Institute For Ecology of Industrial Areas
25 Projects, page 1 of 5
  • Funder: European Commission Project Code: 101135539
    Funder Contribution: 1,723,700 EUR

    Industrial symbiosis (IS) is a key solution to address the challenges of conserving natural resources, yet the lack of standards and the difficulty in IS standardisation due to its cross-sectoral nature and additional bottlenecks impede the uptake of IS solutions. RISERS aims to address such bottlenecks through the development of a roadmap towards IS standardisation, promoting resource sharing and the integration of new R&I results to support IS. To this aim, we will operate in several dimensions: (1) Identification of gaps and opportunities in existing sectoral practices and standards for the uptake of priority IS synergies; (2) promote the uptake and contribution of R&I results to IS standardisation through identifying demand-led R&I priorities, as well as through identifying barriers and enablers to market entry for innovative IS solutions; (3) engaging the policy community in IS standardisation through suggesting new or adjusting existing policy Frameworks and initiatives. These activities will be conducted through constant engagement of experts and stakeholders from the industry, standardization bodies, academia, policy, funding bodies and additional relevant stakeholders and continuous dissemination op results and knowledge for their uptake, fostering community building, knowledge exchange and cross-sectoral collaboration.
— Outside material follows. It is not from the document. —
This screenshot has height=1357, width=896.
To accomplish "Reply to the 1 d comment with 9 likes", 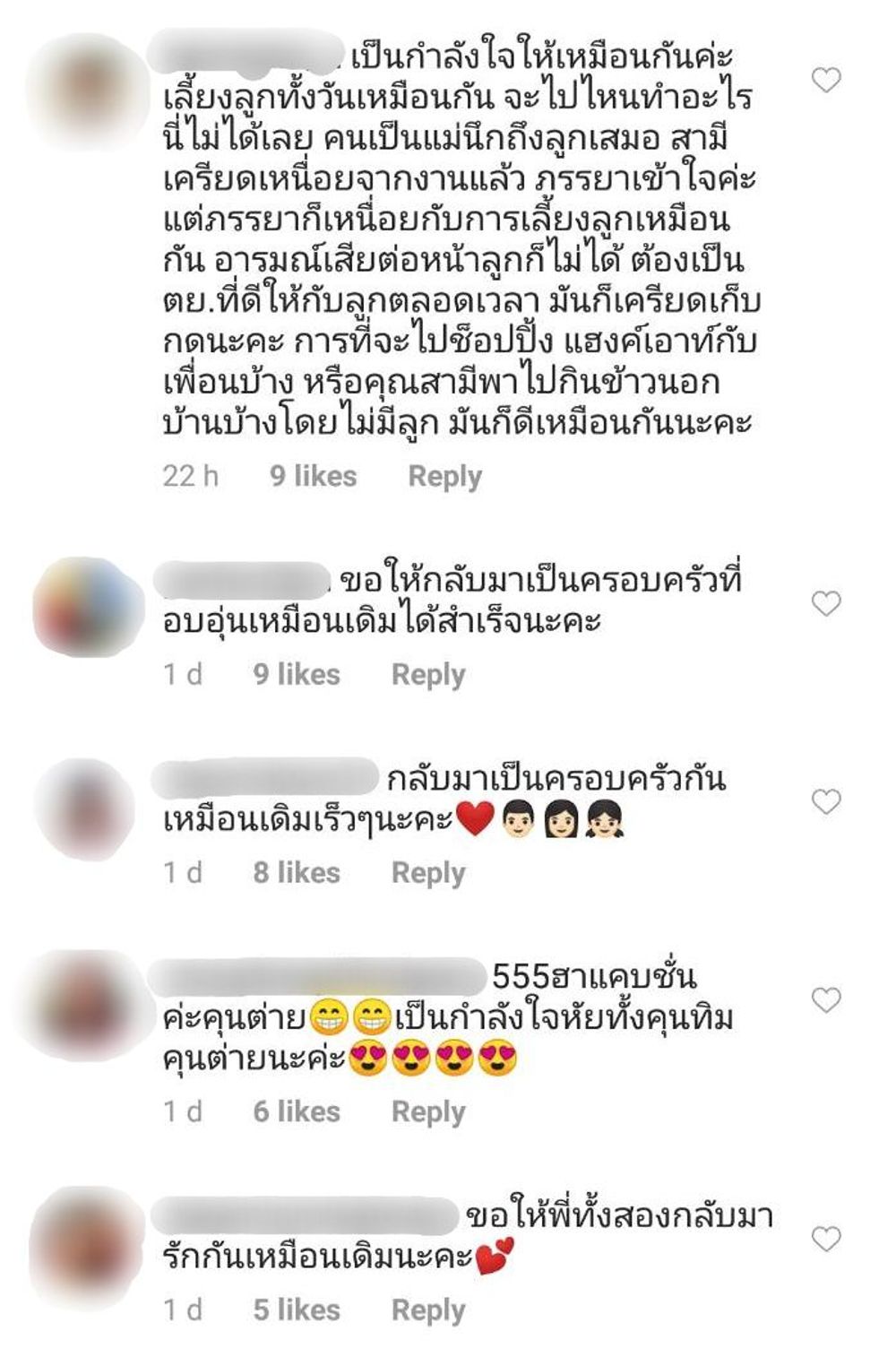I will pos(428,674).

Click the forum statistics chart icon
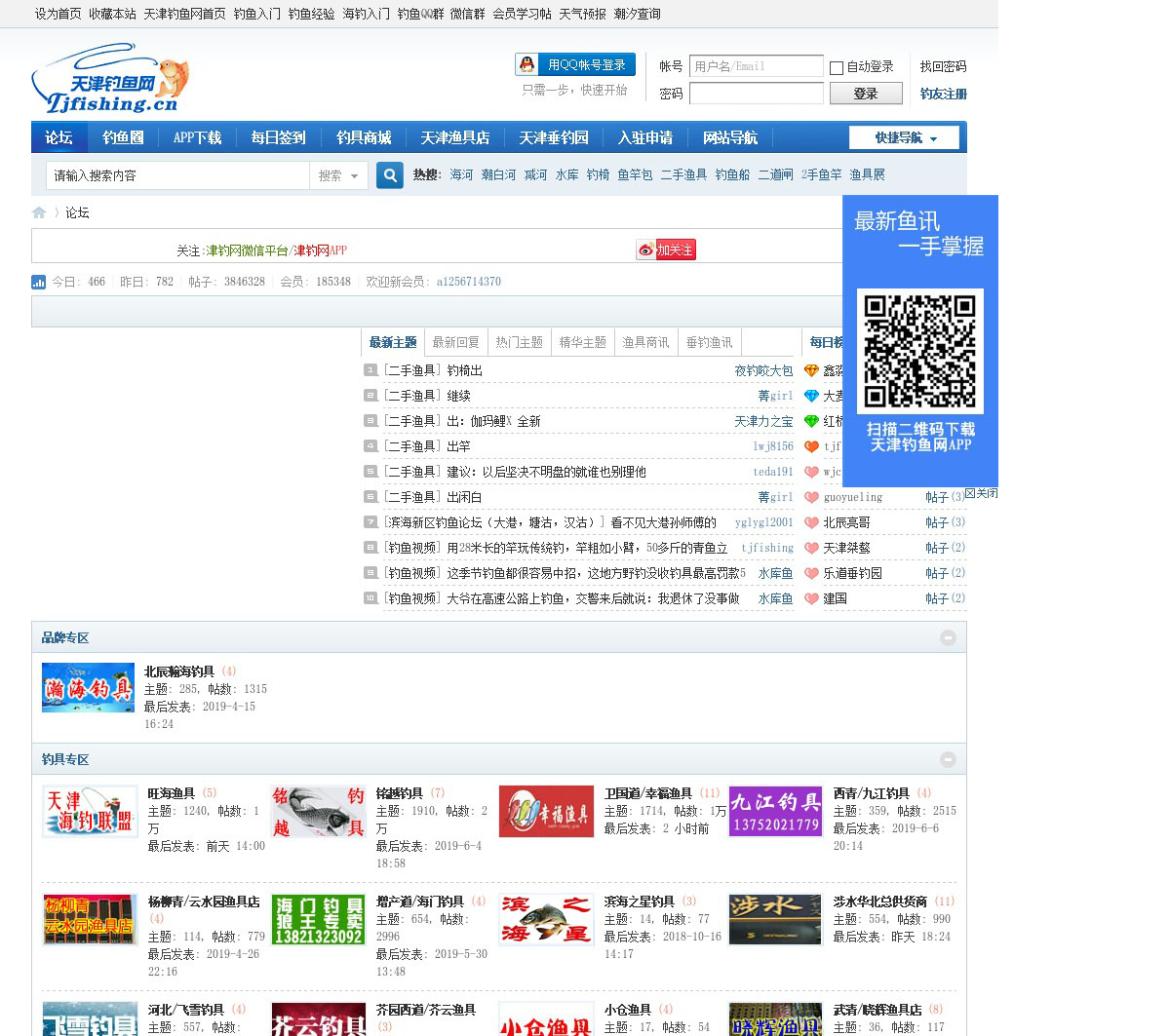(x=39, y=282)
Based on the knowledge developed and gained in all these activities, RISERS will develop a roadmap for developing new or adjusting existing directions IS standardisation to promote circularity of resources. In the long run, thorough facilitating IS standardization RISERS will contribute to, among others, effective use of resources and cross-sectoral interoperability in resource sharing, easier market entry for innovative IS enabling technologies, improved integration of R&I results in IS standardization, cost savings & new revenues from increased adoption of IS and increased EU participation in international standardization.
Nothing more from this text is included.